Caught by cyber crooks

Richard Scott reckons he has reason to feel paranoid

Richard Scott

Last month we spoke of the dirty underworld of pickpockets. This month I wanted to look at the electronic version – fraud and identity theft – and I became a victim! What are the chances? Well, about 7%. According to an Attorney-General survey from June 2012, 7% of respondents had been a victim of identity theft in the past six months. Nearly a quarter had been, or knew someone who had been, scammed. I awoke to a call. I answered. It was a recorded message, so I hung up. My lady friend snappily inquired who was calling at such an ungodly hour. I replied, “Some automated message about fraud”, and rolled over. I awoke later to a sharp nudge in the ribs and Josephine on the phone to the bank. Turns out more than $500 had been pilfered from our joint account in four strikes while we slept, raising the suspicions of our bank’s fraud operations department.

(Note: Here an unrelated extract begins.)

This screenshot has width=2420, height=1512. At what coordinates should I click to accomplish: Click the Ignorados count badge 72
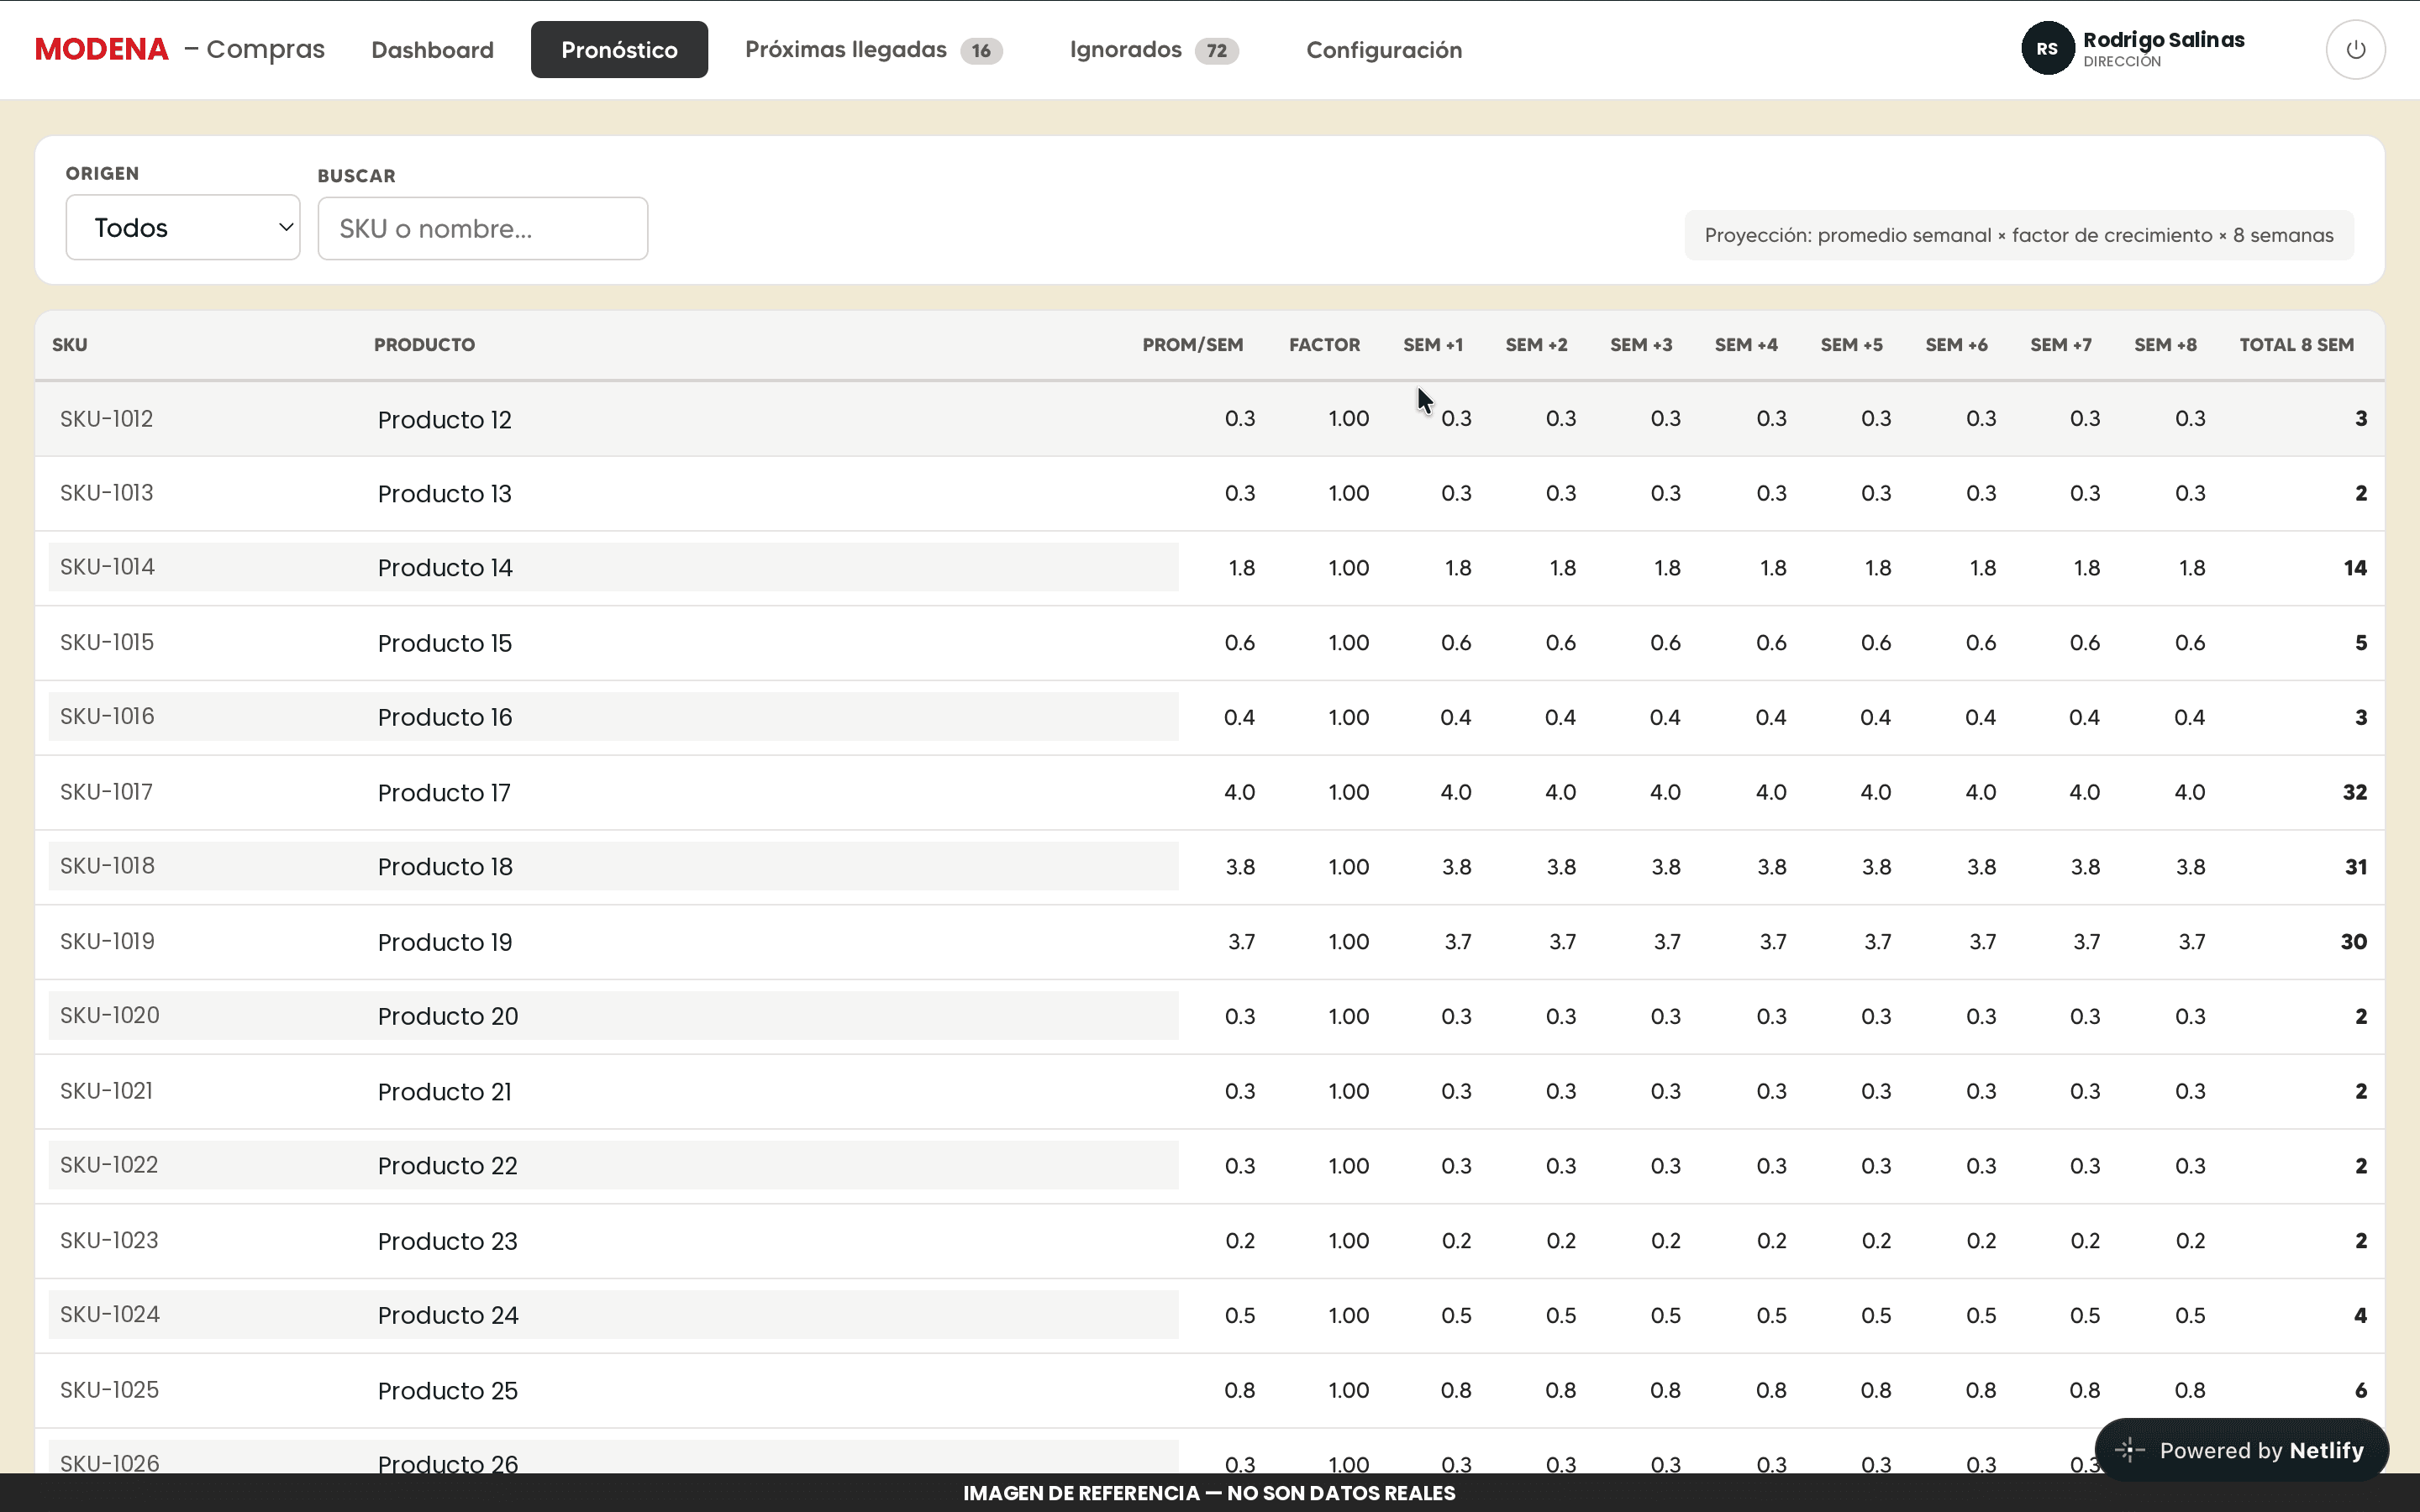(x=1216, y=51)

I hadn’t downloaded a virus or answered a Nigerian email, but they still got my details and went on a spree. I’m in a state of information paranoia and I suggest you join me. Check your online statements thoroughly – spot anything odd, get on the blower immediately. Always type websites into browsers (never click email links). Disable pop-ups. Make passwords harder. Always log out of online banking sites. Never use public computers for banking or payments. Enable security settings on your mobile. Shred all your letters. Lock your doors. Hide your kids, hide your wife.